AS zero-rated the sales as an export of goods outside the EU but HMRC challenged the lack of export evidence retained by the company and issued an assessment for £152,181 for periods July 2015 to January 2017, i.e. as if the goods had been sold in the UK.

The law. HMRC has the power to insist on a high standard of evidence to support zero-rating of exported goods to ensure the public revenue is adequately protected. One requirement is that the goods must be fully described on export documents, including the quantity of goods being shipped.

The decision. The taxpayer admitted that goods had been incorrectly described and undervalued on the export paperwork to get around problems with the Chinese authorities. The directors also wanted to reduce the threat of the goods being stolen in transit.

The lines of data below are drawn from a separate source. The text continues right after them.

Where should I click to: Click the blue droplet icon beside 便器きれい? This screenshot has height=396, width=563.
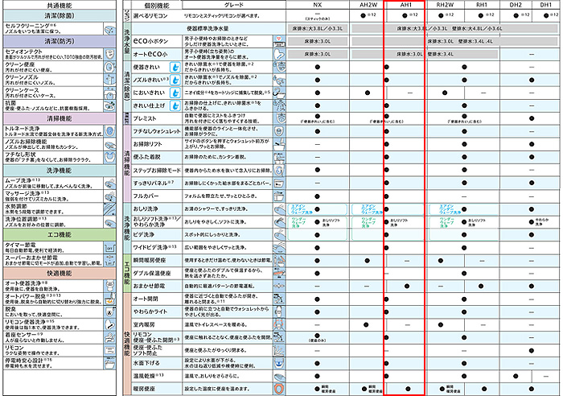[174, 67]
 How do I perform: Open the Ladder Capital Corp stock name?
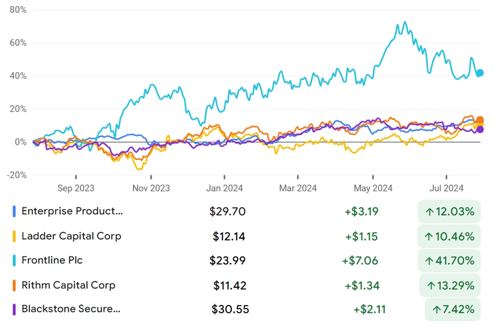click(71, 236)
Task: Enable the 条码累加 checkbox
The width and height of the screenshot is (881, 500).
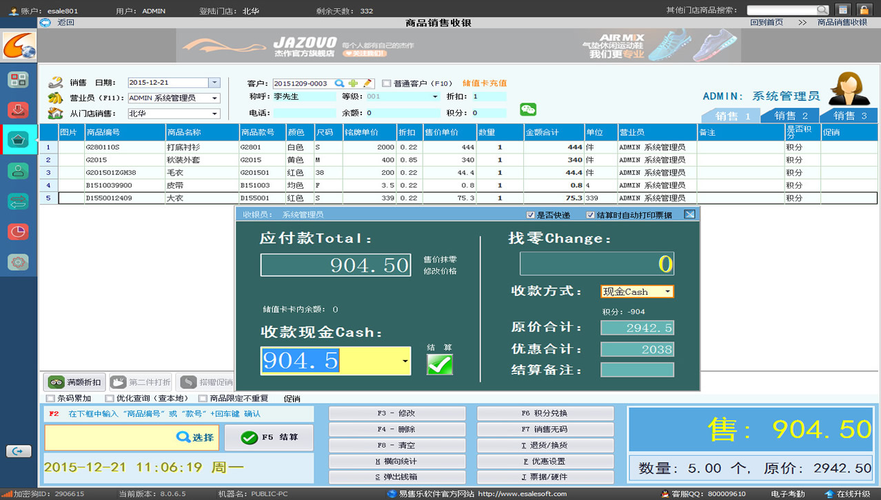Action: tap(50, 398)
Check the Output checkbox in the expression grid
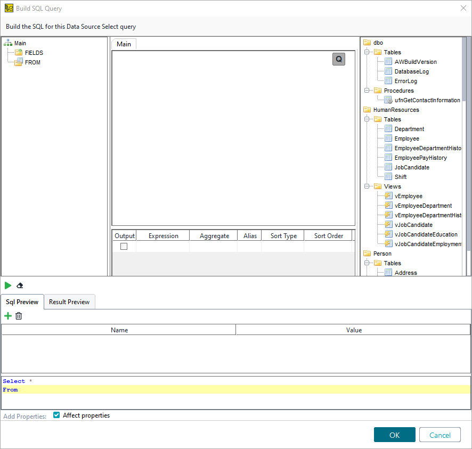This screenshot has height=449, width=472. [x=125, y=246]
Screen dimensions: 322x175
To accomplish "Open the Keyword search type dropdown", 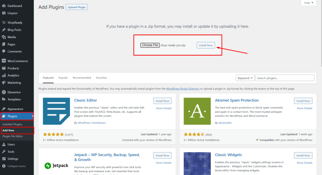I will coord(245,78).
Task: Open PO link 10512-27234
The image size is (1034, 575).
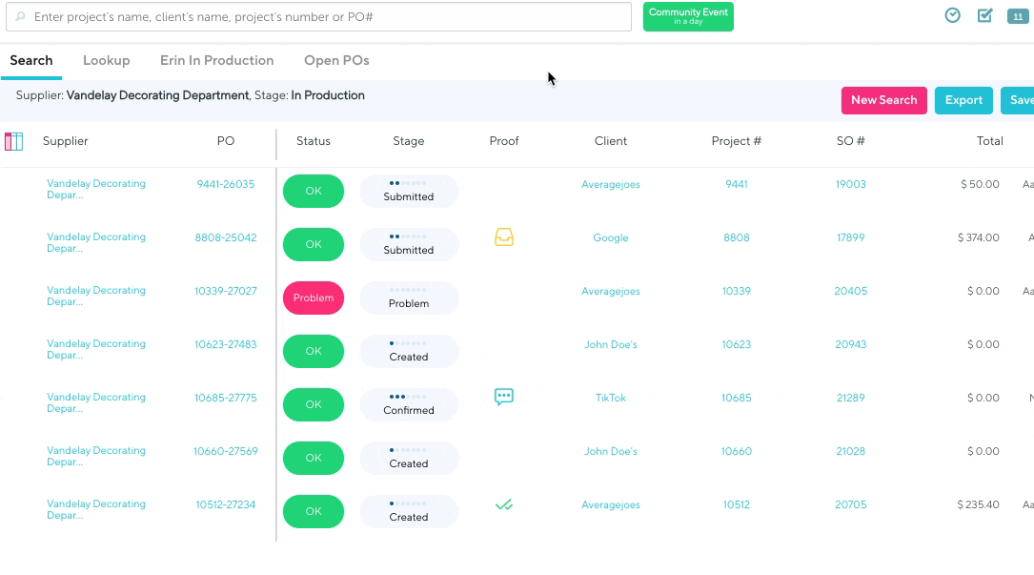Action: coord(226,505)
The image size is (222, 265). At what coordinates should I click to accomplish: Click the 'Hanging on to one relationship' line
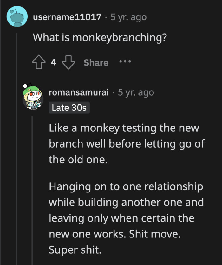126,186
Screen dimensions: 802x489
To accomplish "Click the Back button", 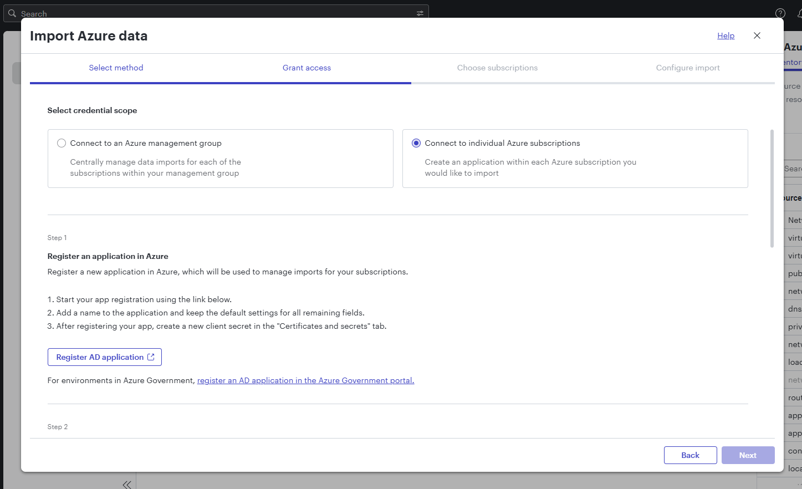I will click(690, 455).
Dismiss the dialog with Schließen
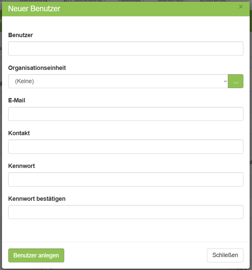 pyautogui.click(x=225, y=255)
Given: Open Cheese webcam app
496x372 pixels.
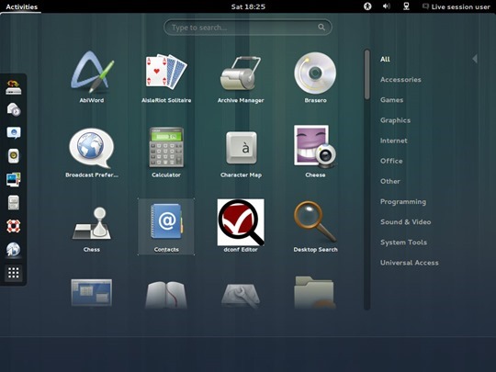Looking at the screenshot, I should tap(315, 152).

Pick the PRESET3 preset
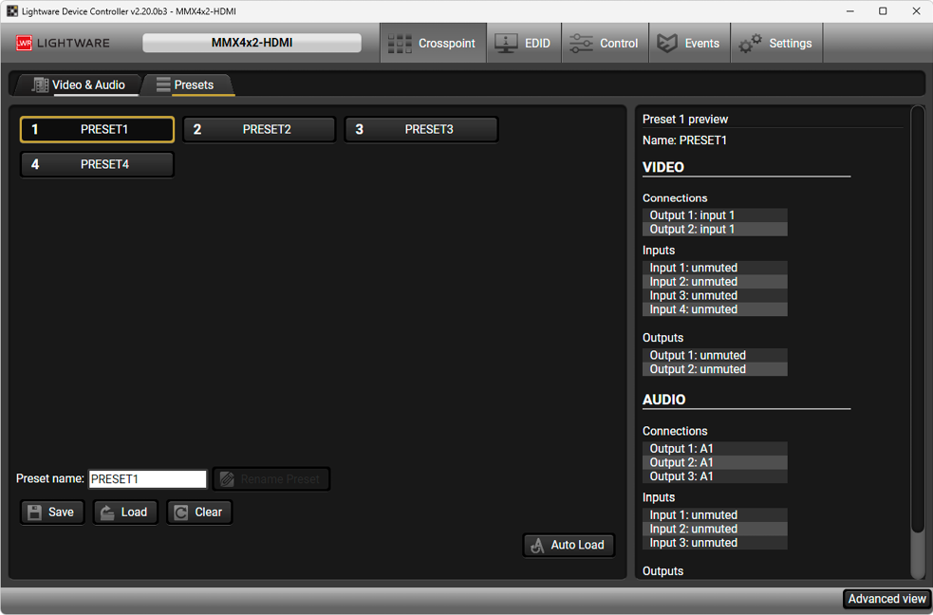(421, 130)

However, this strategy meant that there was inadequate proof that the goods had actually been exported to China for VAT purposes, and the First-tier Tribunal dismissed the taxpayer’s appeal.

Key points.If you export goods outside the EU, you must retain a combination of commercial transport evidence, such as authenticated air-waybills and sea-waybills, and supplementary evidence such as details of the customer order and payment arrangements. If this evidence is not obtained within three months of shipment, then the sales must be treated as a UK supply on your VAT return, i.e. standard-rated in most cases. You can zero-rate again if suitable evidence is acquired later.